Today is Veteran's Day. Before it was Veteran's Day, it Armistice Day, the day that celebrates the end of World War I. World War II was far more brutal in terms of lives lost and far reaching impact, but World War I was the war that stripped away all sorts of illusions and also showed us how technology might be used for destruction (think mustard gas). I've written a longer post about Armistice Day here.
Now Armistice Day has become Veteran's Day, a day perhaps less somber than Armistice Day or Memorial Day. On Veteran's Day, we celebrate all veteran's, but on Memorial Day, we celebrate those who died in military service.
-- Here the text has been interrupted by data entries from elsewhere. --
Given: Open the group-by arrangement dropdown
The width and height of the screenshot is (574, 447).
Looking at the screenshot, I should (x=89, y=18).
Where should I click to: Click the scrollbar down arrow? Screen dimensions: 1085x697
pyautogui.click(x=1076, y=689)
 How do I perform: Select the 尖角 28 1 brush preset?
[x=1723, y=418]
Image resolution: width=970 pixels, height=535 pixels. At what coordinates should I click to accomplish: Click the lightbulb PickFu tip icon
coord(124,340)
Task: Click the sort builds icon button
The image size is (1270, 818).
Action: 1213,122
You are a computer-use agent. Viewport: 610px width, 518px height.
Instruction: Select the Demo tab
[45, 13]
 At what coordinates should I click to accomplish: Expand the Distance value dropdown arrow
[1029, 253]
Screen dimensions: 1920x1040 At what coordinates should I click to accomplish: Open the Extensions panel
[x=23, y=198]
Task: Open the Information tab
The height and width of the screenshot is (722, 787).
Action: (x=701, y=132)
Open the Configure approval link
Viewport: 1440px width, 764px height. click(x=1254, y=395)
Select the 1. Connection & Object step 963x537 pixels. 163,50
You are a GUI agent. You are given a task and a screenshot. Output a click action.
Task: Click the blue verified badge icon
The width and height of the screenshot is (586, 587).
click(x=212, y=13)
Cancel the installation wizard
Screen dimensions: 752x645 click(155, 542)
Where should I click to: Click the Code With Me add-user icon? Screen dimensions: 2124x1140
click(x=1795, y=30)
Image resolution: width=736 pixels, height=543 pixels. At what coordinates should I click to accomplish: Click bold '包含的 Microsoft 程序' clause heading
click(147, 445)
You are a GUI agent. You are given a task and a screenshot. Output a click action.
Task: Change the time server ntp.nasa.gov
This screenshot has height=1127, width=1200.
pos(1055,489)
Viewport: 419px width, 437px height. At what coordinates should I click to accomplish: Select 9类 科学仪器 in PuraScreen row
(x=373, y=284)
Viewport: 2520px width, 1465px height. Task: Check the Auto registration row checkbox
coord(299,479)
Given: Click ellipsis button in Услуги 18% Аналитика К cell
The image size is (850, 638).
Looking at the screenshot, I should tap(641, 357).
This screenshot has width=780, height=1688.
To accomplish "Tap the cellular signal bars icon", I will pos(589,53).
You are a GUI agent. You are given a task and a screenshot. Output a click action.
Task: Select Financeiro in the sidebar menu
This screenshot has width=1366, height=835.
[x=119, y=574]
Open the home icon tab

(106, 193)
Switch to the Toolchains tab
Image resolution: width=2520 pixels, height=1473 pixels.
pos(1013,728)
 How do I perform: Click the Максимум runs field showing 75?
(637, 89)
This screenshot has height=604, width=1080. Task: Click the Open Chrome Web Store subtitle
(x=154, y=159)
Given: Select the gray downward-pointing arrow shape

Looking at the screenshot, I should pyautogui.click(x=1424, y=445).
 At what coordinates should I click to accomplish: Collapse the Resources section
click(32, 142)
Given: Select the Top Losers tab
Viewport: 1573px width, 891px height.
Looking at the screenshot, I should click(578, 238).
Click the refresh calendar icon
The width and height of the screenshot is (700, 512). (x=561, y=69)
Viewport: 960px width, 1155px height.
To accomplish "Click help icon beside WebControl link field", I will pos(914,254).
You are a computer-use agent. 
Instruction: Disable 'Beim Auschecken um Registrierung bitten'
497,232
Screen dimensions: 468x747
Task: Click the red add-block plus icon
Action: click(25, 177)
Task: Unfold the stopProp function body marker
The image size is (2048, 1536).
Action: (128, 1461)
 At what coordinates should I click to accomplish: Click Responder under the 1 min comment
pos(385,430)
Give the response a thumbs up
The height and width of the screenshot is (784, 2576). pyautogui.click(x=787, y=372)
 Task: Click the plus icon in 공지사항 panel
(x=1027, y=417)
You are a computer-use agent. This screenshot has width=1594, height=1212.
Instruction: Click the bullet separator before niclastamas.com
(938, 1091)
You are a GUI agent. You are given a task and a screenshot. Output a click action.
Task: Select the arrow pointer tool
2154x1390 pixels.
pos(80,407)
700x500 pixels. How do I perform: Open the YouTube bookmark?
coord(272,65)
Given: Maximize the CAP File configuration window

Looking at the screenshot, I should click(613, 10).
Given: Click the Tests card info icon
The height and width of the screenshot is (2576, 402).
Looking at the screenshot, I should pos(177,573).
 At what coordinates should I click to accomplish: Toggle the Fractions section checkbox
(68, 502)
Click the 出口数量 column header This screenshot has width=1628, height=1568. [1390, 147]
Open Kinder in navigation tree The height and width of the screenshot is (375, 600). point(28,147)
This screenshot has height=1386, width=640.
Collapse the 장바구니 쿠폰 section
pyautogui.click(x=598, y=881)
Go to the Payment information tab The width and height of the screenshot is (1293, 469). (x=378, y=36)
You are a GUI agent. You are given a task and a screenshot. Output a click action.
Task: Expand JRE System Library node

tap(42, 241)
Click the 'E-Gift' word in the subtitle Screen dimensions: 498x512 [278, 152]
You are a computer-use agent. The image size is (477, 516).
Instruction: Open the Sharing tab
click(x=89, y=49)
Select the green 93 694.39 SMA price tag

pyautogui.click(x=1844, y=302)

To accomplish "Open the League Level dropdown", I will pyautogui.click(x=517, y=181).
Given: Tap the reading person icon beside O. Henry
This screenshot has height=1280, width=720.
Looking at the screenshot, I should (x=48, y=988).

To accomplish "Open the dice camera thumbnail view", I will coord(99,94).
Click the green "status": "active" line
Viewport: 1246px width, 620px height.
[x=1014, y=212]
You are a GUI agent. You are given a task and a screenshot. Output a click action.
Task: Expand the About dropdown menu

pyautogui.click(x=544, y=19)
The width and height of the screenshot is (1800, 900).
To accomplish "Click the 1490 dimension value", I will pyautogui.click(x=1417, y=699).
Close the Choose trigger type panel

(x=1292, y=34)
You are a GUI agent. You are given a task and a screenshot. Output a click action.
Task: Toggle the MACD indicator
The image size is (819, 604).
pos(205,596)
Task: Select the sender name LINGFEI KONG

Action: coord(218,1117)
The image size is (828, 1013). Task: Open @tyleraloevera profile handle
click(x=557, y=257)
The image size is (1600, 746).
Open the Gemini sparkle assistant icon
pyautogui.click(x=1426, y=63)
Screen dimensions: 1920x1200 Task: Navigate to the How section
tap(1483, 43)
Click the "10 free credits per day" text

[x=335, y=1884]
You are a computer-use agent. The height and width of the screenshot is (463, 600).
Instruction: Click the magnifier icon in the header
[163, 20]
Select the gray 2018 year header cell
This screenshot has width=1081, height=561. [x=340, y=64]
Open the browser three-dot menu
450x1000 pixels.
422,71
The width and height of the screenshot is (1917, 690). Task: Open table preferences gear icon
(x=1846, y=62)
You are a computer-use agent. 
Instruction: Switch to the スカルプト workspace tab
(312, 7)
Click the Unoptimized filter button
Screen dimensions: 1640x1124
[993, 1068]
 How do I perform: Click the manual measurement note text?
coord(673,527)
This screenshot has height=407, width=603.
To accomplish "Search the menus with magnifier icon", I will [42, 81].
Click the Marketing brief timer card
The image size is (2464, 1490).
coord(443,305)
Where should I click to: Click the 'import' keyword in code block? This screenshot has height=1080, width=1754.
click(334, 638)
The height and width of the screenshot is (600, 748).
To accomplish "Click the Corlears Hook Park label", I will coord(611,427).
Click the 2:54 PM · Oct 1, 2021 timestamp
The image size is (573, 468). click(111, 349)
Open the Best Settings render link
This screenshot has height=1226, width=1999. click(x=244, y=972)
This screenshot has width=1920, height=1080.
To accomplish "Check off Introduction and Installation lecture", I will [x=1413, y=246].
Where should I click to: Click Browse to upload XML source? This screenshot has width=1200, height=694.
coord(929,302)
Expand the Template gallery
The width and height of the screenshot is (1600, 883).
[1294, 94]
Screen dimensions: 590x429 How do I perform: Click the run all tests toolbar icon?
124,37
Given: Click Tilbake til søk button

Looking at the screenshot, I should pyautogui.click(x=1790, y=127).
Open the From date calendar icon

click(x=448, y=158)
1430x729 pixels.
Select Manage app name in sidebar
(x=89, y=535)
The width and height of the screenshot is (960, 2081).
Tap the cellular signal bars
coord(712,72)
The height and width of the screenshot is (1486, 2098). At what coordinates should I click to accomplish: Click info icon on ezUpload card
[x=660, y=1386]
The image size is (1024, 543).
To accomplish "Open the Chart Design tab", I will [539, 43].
I do wonder about the future of Veteran's Day as fewer and fewer people know any veterans. Or maybe as we wind down two wars which have lasted more than a decade, we're all about to meet more veterans. I think of college students. When I first started working at my current school, we had one or two veterans attending. I suspect the reasons are many, but the main one was that most people eligible for VA benefits had already finished their schooling, while younger military folks were off fighting. Now, as more soldiers come home, we're seeing those numbers increase.
I have some older, Baby Boomer friends who are anti-military in ways that make me think they've never met many military folks. I understand their Vietnam War era issues, but their world view seems a bit narrow to me.
Of course, my world view is shaped by my experience as the daughter of an Air Force officer. My dad had finished his active duty by my early childhood years, but he continued to serve in the Reserves until he retired.
In some ways, we were lucky, since he wasn't wounded in the many ways that others who served in the Vietnam War would be. He joined the Air Force because he knew his draft number was coming up, and he didn't want to be drafted into the Army. I remember the shock I felt when he told me that fact. I always thought he had joined because of his patriotic feelings. And he joined fairly early in the effort, 1962 or so. I hadn't thought that the draft had been in force back then, but it was.
So, he joined the Air Force and trained to become a navigator. Along the way, he met and married my mom. They were stationed in France, the last troops to be in France before Charles de Gaulle kicked them all out. Because they were in France, they could travel all across Europe. They had a view of the world that they shared with me and my sister.
Because of my dad's Reserve duties, we, too, travelled all sorts of places. One year, his two week active duty tour required him to go to Denver, and so we all went and had a huge 5 week adventure in the western states. Along the way, we stopped to visit many of their friends that they'd made in during their Air Force days in France. He more often did his two week tours in the Pentagon, which meant that my mom and me and my sister had lots of time to explore the D.C. area--we went to every museum and attraction before it was all done.
My parents have continued to go to fascinating places because they served. My mom is great at devising trips where they fly Space A. If there's room on the plane, they can go. They need to have flexibility in terms of travel and accommodation, but my mom has always been great at that.
I'm hoping that our current and future VA administrations will take care of veterans the way my parents have been taken care of. We may not always agree with the wars that have been waged, but veterans are men and women who served their country in a unique way, and they deserve to get the benefits promised to them--and more.
Here's a picture of my father during his active duty days:
He's the one kneeling in the far lower right as you look at the picture. I'm amazed by how young they all look, and at the same time, the sort of timelessness of the picture. Air Force uniforms haven't changed all that much since this picture was taken.
Did he really change the world by serving in France and flying missions to Asia? How can we know for sure? Perhaps the Soviets didn't invade West Germany because they knew of nearby troops. It's hard to argue that his missions to Asia brought an earlier end to the Vietnam War, since it would continue for a lot longer.
But we often do not know the impact of our work. We must do the work that is required of us, even if we're unsure of its import.
Many active duty military people and veterans have done that work. So few of us are aware of what they do, and today is a good day to stop and to feel some appreciation--as well as the hope that some day wars will cease and this kind of service won't be necessary.